Increase Venous Pressure: increase in venous return, increase in total blood volume, respiration, muscle contraction, gravity.
Decrease Venous Pressure: increase in venous compliance.
Increase in Venous Pressure: increases right ventricular preload.

39
Q

What are some factors that affect venous return?

A

Blood volume increases, vr increases
systemic pressure increases, vr increases
venous tone increases, vr increases
skeletal muscle movement increases, vr increases
intrapleural pressure decreases, vr increases
venous valves help increase vr
low RA pressure increases vr

40
Q

What are the different factors that play a role in the venous pump?

A

One way valves
large diameter veins (larger during inspiration b/c of decreases intrapleural pressure)
propelled forward by skeletal muscle movement (like movement of the diaphragm downward w/ expiration)

41
Q

What does Toriccelli’s Law explain?

A

That at the level of the heart (akin to the surface) the pressure is equal to that of the atmosphere.

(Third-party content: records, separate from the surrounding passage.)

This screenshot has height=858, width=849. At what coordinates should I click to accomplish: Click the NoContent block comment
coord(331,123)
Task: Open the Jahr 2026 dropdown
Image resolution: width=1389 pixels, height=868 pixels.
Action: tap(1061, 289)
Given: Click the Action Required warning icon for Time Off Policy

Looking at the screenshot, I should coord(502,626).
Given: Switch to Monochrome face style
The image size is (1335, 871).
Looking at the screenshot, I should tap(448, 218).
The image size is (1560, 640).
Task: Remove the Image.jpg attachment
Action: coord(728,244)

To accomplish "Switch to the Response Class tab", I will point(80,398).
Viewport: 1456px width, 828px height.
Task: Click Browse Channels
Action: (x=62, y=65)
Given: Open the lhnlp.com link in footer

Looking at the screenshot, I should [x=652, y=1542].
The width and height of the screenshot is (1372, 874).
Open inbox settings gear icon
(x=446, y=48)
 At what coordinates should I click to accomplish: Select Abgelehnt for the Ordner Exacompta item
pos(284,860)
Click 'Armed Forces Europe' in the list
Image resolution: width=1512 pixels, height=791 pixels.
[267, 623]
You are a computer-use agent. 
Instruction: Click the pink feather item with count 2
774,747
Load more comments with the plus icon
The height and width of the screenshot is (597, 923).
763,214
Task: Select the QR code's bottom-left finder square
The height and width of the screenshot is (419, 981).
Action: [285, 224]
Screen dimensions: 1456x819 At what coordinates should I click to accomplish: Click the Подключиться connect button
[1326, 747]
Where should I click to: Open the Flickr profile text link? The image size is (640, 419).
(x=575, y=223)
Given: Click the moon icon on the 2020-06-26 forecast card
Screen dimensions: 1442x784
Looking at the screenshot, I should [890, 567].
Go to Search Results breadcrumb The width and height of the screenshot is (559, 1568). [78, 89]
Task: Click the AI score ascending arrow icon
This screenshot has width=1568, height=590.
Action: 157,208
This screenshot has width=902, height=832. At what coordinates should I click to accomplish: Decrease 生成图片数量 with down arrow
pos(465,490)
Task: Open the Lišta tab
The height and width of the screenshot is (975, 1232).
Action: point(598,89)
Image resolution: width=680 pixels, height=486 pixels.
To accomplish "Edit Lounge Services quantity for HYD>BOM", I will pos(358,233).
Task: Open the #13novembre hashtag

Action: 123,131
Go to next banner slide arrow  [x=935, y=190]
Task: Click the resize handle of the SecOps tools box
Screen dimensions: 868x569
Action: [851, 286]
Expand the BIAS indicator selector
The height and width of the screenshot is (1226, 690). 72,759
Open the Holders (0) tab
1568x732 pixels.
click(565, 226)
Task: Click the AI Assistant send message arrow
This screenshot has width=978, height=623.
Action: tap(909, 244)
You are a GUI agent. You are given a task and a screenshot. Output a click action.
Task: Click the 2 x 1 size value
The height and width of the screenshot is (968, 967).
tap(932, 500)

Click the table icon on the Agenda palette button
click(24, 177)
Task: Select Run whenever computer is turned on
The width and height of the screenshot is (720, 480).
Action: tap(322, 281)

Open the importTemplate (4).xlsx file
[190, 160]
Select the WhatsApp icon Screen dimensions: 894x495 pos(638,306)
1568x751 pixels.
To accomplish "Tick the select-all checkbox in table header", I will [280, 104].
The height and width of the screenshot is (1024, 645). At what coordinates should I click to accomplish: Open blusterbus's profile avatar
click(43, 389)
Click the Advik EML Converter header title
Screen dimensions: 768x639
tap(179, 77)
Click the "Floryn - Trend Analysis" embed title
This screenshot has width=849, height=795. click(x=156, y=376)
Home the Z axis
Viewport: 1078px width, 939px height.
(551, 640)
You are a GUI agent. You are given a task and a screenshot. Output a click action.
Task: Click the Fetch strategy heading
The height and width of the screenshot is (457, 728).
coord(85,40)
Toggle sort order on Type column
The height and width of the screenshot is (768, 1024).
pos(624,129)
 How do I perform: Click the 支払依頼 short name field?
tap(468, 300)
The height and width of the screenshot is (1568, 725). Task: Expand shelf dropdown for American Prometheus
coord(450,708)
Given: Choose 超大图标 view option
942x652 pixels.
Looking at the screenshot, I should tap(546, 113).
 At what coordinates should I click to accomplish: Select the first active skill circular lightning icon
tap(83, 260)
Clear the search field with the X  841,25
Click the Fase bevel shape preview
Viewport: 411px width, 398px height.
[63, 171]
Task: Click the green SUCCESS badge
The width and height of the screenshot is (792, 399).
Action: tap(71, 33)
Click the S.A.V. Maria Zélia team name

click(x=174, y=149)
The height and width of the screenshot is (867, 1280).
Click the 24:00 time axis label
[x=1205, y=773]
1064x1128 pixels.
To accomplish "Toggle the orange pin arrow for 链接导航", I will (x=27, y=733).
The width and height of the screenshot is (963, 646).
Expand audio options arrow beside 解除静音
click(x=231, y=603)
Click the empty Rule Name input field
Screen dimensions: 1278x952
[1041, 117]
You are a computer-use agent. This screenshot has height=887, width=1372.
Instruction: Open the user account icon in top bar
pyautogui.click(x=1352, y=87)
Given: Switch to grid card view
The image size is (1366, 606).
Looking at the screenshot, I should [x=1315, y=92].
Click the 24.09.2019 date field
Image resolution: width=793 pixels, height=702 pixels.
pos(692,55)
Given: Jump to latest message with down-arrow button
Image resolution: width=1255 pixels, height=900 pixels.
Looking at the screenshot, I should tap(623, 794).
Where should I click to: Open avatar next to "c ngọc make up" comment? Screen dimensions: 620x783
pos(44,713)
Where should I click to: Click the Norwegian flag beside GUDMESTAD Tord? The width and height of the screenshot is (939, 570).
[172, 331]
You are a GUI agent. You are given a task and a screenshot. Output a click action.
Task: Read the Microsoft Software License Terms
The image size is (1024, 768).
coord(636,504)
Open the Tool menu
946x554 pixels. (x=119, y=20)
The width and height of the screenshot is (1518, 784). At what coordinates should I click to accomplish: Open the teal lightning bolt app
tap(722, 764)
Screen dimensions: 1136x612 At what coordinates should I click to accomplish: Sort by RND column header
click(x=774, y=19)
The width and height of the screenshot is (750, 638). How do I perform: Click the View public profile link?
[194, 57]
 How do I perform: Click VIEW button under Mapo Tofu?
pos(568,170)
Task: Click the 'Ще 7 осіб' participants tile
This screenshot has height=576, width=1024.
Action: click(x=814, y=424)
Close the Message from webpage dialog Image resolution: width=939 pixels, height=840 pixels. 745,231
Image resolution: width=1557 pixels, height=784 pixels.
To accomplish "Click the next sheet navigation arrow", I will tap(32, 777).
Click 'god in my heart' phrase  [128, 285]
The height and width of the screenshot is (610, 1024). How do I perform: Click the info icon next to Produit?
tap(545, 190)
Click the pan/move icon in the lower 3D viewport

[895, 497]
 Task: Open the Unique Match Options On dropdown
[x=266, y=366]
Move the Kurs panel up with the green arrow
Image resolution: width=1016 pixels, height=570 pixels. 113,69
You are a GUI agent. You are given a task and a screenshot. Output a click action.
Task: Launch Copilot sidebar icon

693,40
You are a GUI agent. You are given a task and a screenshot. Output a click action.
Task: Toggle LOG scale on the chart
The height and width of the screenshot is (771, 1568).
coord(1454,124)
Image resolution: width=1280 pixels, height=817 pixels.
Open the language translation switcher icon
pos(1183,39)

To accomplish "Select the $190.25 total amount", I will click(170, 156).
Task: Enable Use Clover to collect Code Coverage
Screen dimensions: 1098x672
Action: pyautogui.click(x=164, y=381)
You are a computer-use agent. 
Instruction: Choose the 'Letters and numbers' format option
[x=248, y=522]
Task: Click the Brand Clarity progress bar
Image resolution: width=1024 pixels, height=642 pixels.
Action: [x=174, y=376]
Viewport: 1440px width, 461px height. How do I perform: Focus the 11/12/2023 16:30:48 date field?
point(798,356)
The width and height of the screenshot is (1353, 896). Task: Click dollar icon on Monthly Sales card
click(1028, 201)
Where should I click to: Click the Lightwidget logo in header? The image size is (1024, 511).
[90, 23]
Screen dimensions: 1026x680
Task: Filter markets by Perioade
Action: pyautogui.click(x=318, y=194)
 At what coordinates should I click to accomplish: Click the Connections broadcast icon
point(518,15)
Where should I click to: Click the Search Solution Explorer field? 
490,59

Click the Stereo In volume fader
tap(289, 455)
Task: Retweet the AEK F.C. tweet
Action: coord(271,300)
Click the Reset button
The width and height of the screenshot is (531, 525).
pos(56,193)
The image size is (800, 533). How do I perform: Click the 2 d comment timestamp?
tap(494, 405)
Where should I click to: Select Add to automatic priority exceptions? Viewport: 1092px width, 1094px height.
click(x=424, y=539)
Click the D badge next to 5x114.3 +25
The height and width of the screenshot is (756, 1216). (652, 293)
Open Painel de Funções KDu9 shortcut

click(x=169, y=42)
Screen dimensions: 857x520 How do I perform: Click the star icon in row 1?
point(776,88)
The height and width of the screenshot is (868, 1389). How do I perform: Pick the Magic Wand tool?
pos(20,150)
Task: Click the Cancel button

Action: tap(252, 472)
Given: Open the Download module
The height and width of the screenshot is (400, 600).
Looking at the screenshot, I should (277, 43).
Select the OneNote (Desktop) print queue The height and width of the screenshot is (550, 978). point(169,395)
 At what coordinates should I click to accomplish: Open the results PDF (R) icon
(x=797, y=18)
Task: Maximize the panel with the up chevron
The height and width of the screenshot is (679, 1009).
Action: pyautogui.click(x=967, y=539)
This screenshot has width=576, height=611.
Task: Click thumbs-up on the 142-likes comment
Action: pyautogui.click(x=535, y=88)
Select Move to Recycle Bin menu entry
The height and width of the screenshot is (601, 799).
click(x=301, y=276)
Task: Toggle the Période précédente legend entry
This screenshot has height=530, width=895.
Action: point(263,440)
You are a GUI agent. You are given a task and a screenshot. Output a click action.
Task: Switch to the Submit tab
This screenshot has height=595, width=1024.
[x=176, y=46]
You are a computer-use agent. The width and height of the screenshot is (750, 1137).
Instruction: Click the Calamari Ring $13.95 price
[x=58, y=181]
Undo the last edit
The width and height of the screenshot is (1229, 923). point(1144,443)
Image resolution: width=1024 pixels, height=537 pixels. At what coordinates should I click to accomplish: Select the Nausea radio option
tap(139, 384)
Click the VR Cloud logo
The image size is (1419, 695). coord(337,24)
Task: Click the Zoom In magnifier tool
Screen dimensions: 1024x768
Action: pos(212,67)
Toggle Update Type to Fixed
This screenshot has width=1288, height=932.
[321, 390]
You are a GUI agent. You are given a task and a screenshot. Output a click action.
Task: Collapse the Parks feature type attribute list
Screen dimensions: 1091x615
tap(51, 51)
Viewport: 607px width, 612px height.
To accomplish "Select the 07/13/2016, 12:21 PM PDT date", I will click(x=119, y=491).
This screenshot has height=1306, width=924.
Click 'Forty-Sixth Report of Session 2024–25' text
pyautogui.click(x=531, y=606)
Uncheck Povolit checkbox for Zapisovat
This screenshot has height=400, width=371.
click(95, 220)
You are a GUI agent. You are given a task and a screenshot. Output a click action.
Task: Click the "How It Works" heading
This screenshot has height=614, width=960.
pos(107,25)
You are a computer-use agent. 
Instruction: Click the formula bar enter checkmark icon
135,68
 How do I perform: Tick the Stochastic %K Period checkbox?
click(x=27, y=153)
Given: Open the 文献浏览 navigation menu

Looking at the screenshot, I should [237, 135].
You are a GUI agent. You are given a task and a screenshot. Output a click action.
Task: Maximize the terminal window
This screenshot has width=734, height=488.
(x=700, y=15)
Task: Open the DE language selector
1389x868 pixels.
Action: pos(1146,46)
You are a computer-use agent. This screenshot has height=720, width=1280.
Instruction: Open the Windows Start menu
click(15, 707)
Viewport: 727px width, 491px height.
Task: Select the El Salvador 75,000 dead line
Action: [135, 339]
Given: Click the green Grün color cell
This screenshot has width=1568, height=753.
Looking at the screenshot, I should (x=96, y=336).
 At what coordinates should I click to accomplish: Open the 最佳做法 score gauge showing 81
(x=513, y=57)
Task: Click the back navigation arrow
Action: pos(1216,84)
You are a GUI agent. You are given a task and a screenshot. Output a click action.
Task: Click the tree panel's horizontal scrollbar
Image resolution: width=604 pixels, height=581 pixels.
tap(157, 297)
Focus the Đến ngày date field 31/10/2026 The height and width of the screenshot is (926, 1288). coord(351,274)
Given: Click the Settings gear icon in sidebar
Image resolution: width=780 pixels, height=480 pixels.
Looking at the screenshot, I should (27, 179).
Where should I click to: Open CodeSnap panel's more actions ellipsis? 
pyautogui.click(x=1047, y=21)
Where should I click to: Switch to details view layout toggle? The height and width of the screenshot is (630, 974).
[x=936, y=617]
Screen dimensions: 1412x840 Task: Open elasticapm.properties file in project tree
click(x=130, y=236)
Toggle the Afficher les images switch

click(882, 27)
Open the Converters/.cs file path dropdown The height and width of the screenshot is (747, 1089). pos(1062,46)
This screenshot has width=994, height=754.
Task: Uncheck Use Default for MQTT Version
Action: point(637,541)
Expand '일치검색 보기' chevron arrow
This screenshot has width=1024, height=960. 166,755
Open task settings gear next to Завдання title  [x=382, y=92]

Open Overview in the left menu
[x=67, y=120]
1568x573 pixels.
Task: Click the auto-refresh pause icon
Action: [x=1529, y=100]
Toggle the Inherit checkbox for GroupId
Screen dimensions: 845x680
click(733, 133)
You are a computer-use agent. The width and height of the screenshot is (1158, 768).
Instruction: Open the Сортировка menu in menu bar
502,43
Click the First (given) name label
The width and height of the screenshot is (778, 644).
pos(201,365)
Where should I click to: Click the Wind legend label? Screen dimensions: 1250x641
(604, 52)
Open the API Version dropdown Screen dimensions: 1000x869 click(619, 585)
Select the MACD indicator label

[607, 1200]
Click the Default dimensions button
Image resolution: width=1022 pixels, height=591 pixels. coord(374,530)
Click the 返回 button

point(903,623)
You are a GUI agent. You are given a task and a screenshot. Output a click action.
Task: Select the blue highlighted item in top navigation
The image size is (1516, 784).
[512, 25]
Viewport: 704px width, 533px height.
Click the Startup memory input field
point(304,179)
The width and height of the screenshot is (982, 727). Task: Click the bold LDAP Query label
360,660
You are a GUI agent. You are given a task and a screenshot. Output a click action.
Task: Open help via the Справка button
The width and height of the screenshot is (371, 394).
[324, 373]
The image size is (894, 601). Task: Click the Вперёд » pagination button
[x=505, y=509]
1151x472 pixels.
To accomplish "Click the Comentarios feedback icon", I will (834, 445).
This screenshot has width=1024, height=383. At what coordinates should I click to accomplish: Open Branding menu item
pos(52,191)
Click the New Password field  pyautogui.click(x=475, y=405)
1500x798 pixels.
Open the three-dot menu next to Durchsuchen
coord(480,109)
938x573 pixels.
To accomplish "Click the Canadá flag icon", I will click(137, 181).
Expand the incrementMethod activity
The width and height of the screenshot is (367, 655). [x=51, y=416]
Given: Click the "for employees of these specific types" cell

But that below that the pressure rises. This explains why the pressure is so high near the feet.

42
Q

What is hydrostatic pressure & how does this relate to the venous pump?

A

The pressure in the body from the weight of the blood. This pressure is reduced in the veins w/ the help of the valves of the venous pump. After contraction, they close & break up the column of blood & lower the pressure.